Your answer should consist of the complete listing, repeated verbatim.

Start of PROVIDED DATA

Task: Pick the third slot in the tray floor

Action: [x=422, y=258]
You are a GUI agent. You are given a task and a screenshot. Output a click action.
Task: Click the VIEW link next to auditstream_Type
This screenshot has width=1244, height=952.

End of PROVIDED DATA

_ANSWER BOX:_
Task: Pick the third slot in the tray floor

Action: [x=422, y=258]
You are a GUI agent. You are given a task and a screenshot. Output a click action.
Task: Click the VIEW link next to auditstream_Type
This screenshot has width=1244, height=952.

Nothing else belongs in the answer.